**What the exercise asks:** Of the lines below, report only those that contain "dropdown".
= Beginning of Section =
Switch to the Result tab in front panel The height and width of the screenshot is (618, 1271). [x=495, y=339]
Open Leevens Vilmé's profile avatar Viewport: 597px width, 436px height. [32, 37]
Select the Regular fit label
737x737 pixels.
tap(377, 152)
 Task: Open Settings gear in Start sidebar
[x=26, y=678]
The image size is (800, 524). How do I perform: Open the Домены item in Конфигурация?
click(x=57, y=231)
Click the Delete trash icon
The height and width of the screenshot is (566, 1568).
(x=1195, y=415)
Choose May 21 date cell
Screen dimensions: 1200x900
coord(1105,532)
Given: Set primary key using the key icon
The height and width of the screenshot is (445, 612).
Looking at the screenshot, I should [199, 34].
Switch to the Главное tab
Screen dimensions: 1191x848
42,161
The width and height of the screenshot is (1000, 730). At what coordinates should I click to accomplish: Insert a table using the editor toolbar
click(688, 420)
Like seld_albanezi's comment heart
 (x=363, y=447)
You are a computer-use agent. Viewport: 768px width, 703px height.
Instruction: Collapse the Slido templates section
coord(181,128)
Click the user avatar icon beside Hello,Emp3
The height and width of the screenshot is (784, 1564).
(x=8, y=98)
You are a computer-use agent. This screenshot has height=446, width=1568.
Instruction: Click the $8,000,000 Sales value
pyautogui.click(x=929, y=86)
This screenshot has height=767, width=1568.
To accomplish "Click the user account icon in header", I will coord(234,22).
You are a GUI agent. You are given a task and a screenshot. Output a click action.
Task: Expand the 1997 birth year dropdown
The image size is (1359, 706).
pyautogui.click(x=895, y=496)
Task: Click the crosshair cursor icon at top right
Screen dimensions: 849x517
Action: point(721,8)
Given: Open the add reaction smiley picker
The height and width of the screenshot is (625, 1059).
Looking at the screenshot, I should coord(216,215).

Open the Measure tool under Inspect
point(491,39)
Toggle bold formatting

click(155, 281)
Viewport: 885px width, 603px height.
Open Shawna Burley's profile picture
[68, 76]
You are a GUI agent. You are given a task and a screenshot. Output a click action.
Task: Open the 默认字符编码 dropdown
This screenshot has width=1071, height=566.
= End of Section =
**Solution for this task:**
Task: Expand the 1997 birth year dropdown
Task: Open the 默认字符编码 dropdown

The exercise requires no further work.